The gastric sleeve, medically known as a sleeve gastrectomy, is a widely performed bariatric procedure designed to promote significant weight loss. This restrictive operation permanently removes about 80% of the stomach, reducing the amount of food the organ can hold. The remaining portion is reshaped into a narrow, tube-like structure, or “sleeve,” which limits food intake and reduces the production of the hunger hormone ghrelin. The surgery is almost universally performed using a minimally invasive approach, involving several small entry points rather than a single large incision. This technique generally leads to a quicker recovery, less pain, and a lower risk of complications compared to traditional open surgery.
The Standard Laparoscopic Approach
Most gastric sleeve procedures are performed laparoscopically, requiring a specific number of incisions.

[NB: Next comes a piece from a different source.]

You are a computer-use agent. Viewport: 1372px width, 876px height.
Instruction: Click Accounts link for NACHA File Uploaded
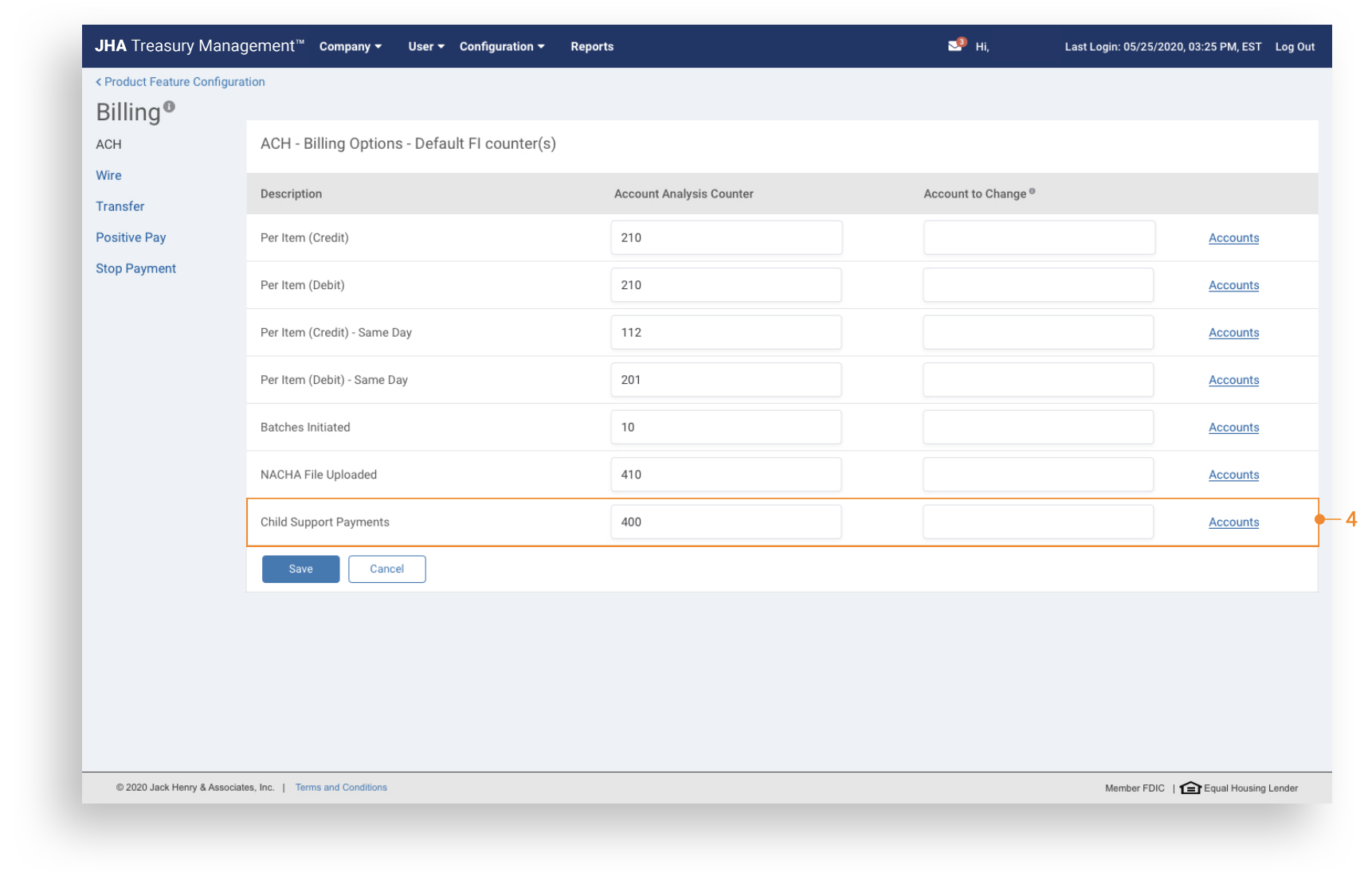point(1233,475)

In this standard minimally invasive technique, surgeons generally create four to six small incisions, or ports, across the abdomen. Each incision is strategically placed to allow the insertion of specialized instruments, typically measuring between 5 and 15 millimeters in length.
One port is dedicated to the laparoscope, a thin tube equipped with a camera and light source that transmits a magnified view of the internal organs to a monitor, guiding the surgeon’s movements. Other ports are used for working instruments, such as graspers, dissectors, and the surgical stapler used to divide and seal the stomach tissue.
The arrangement of these ports allows the surgical team to work simultaneously from different angles, which is critical for maneuvering around the internal anatomy. For instance, one port is often used for liver retraction, holding the liver out of the way to provide clear access to the stomach. Another, slightly larger incision is necessary to safely remove the excised portion of the stomach once stapling is complete. The exact number and placement of these ports can vary based on the patient’s anatomy and the surgeon’s preferred technique, but four to six is the most common practice.
Minimizing Incisions and Scarring
While the standard approach uses multiple small incisions, advancements have introduced variations that reduce the number of entry points and minimize scarring. Single-Incision Laparoscopic Surgery (SILS) is one such technique, where the entire procedure is performed through a single, slightly larger incision, often hidden within the navel. This technique is appealing for aesthetic reasons, as the resulting scar is virtually invisible once fully healed.
The SILS approach requires specialized, flexible instruments manipulated through one entry point, making the surgery technically more demanding. While it offers superior cosmetic results, it is not suitable for all patients; candidates often need a lower body mass index and no history of extensive prior abdominal surgery. In some cases, the surgeon may still need to add one or two tiny auxiliary ports to assist with liver retraction or improve instrument maneuverability, meaning the single-incision concept is sometimes a misnomer.
Robotic-assisted surgery is another modern approach that utilizes the conventional laparoscopic port placement but allows the surgeon to operate with more precision and dexterity. Although it uses a similar number of incisions, the enhanced control offered by the robotic platform can contribute to a highly meticulous procedure. These reduced-port techniques, whether SILS or a reduced four-port laparoscopic method, represent efforts to balance surgical efficacy with the patient’s desire for the least visible scarring.
Incision Care and Healing Timeline
The healing process for gastric sleeve incisions is relatively rapid due to their small size, though careful post-operative care is necessary to prevent complications. On the surface, the small cuts are typically closed with dissolvable sutures, surgical glue, or staples, and the initial skin healing usually occurs within the first one to two weeks. During this time, patients may experience some localized swelling, bruising, and mild discomfort around the sites, which is a normal part of the body’s inflammatory response to surgery.
Patients are generally instructed to keep the incision sites clean and dry, avoiding soaking them in a bath or swimming pool until the surgeon confirms they are sealed. It is crucial to monitor the wounds closely for signs of infection, including increased redness, warmth, persistent pain, or unusual discharge. While the external wounds heal quickly, the internal healing of the staple line on the stomach takes longer, requiring patients to avoid strenuous activities and heavy lifting for approximately four to six weeks.
In the long term, the small laparoscopic incisions fade into thin, linear scars that become significantly less noticeable over several months. Protecting the healing scars from direct sun exposure is recommended, as ultraviolet light can lead to increased pigmentation and make the scars more prominent. Once the skin is fully closed, patients may use scar-reducing products, such as silicone gels, under the guidance of their surgical team to further improve the final cosmetic appearance.